Penggunaan transportasi pribadi berupa kendaraan bermotor selalu meningkat setiap tahunnya. Menurut Badan Pusat Statistik, tercatat pada tahun 2017 kendaraan bermotor di Indonesia mencapai 138.556.669 unit dengan dominasi kendaraan bermotor sebanyak 81,5%. Â Adapun pada akhir tahun 2018, data menunjukkan bahwa penjualan sepeda motor tumbuh sebesar 18,9%. Tingginya penggunaan kendaraan bermotor tersebut tentunya mendorong peningkatan konsumsi Bahan Bakar Minyak (BBM). Meskipun begitu, menurut data SKK Migas (2015), produksi BBM di Indonesia sudah tidak sebanding dengan angka konsumsinya yang mencapai 1,5 juta barel per hari.
      Keterbatasan akan produksi BBM yang tidak seimbang dengan pertumbuhan kendaraan bermotor di Indonesia, kemudian menjadi celah bagi pelaku praktik kecurangan dalam penjualan BBM. Adapun kecurangan tersebut berupa pengurangan takaran dengan memainkan nozzle atau alat pengisi BBM. Baru-baru ini, pada bulan Juni 2019, petugas dari Kementrian Perdagangan serta Dinas Perindustrian dan Perdagangan Kota Medan berhasil meringkus praktik kecurangan SPBU yang mampu meraup keuntungan hingga Rp1,8 miliyar. Kecurangan tersebut dilakukan dengan mengoplos BBM sekaligus mengurangi takaran dengan memasang alat pengontrol khusus.
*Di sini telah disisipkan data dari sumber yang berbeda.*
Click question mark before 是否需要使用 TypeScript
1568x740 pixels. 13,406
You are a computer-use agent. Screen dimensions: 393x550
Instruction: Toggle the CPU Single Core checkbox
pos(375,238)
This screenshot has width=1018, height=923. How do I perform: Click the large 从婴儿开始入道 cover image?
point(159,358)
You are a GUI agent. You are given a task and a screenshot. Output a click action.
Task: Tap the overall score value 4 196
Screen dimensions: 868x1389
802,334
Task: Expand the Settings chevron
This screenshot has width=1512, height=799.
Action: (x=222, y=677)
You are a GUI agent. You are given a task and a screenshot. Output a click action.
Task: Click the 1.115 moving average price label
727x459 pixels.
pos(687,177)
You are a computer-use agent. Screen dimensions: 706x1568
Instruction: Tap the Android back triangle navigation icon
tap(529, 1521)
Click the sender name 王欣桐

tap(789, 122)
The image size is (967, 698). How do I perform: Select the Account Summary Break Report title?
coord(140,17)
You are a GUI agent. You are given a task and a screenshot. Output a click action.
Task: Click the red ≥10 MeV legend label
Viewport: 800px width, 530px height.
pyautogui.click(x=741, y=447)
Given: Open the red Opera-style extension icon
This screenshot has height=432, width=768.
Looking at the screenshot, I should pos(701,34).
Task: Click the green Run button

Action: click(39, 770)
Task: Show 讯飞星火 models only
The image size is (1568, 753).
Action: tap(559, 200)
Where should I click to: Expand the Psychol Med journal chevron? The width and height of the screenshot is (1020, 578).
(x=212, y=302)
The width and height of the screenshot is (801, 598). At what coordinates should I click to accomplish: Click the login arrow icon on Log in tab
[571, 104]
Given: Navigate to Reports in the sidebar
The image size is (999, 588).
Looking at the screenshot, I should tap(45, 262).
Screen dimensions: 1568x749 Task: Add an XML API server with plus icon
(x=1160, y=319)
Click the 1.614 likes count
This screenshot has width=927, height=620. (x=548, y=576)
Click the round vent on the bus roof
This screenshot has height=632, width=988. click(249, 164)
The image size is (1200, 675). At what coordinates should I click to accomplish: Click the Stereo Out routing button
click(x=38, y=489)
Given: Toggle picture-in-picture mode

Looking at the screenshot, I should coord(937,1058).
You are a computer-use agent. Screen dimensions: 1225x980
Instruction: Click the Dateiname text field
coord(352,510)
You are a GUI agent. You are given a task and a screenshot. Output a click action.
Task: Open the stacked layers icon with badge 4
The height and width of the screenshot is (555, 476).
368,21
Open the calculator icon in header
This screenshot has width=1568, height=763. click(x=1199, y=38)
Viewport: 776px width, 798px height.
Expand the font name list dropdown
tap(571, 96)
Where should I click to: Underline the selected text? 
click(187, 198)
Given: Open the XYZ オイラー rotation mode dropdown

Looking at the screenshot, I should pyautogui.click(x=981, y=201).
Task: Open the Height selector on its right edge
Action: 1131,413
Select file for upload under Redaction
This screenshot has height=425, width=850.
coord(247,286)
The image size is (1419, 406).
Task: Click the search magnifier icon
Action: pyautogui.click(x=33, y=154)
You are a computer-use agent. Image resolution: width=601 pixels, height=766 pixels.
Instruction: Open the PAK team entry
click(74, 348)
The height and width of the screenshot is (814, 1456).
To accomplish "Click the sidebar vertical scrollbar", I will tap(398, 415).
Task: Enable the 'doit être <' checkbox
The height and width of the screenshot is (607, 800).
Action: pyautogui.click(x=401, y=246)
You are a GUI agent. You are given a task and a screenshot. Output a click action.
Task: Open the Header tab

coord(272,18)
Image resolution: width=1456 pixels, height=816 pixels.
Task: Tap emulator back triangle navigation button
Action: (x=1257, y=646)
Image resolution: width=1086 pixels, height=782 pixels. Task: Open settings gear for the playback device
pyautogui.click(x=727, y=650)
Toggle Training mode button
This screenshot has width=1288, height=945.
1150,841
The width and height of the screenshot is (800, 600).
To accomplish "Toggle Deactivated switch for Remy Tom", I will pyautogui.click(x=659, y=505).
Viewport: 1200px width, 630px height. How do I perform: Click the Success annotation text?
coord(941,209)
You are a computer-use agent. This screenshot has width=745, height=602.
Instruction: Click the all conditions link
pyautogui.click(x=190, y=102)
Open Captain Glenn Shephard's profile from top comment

Kasus tersebut bukan satu-satunya yang menjadi sorotan aparat penegak hukum terkait kecurangan penjualan bensin.
      Berdasarkan hasil wawancara yang dilakukan oleh petugas UPTD Metrologi Kota Semarang, bahwa kecurangan pengisian BBM tidak hanya berlangsung di SPBU. Menjamurnya pertamini saat ini ternyata tidak diimbangi dengan regulasi yang mengendalikan usaha kecil tersebut. Pertamini yang hadir untuk masyarakat saat ini masih bersifat ilegal dan tidak sesuai standar. Adapun penjualannya juga belum mengantongi izin resmi pemerintah. Oleh karena itu, peluang terjadinya praktik kecurangan lebih besar karena tidak dipantau secara langsung khususnya oleh UPTD Metrologi. Oleh karenanya, mahasiswa Universitas Diponegoro yang beranggotakan Farkhan Atoillah, Aan Aria Nanda dan Azizah Dewi Suryaningsih memberikan inovasi berupa aplikasi pendeteksi kecurangan POM Bensin untuk melindungi konsumen dari praktik nakal yang dilakukan oleh penjual BBM baik di SPBU maupun Pertamini.
      Alat pendeteksi kecurangan pengisian bensin tersebut diberi nama MAITEC : Automatic Detection Pencegah Kecurangan Pengisian Bahan Bakar Minyak. Adapun cara kerjanya dilakukan dengan memasang sensor pendeteksi volume bensin yang masuk ke tangki kendaraan yang dilengkapi dengan detektor warna untuk menentukan jenis BBM yang dibeli. Kemudian, pengendara dapat membaca hasil proses data secara langsung pada monitor kecil yang dipasang di atas tangki. Untuk memastikan data tersebut sesuai, tersedia aplikasi untuk membaca nota pembelian yang dapat membandingkan hasil perhitungan alat dengan angka pada layer monitor mesin pengisi bensin. Upaya tersebut diharapkan dapat melindungi konsumen BBM dengan menjadikan scan nota dan hasil perbandingan sebagai bukti untuk menegakkan hukum kecurangan penjualan bensin yang merugikan masyarakat selama ini.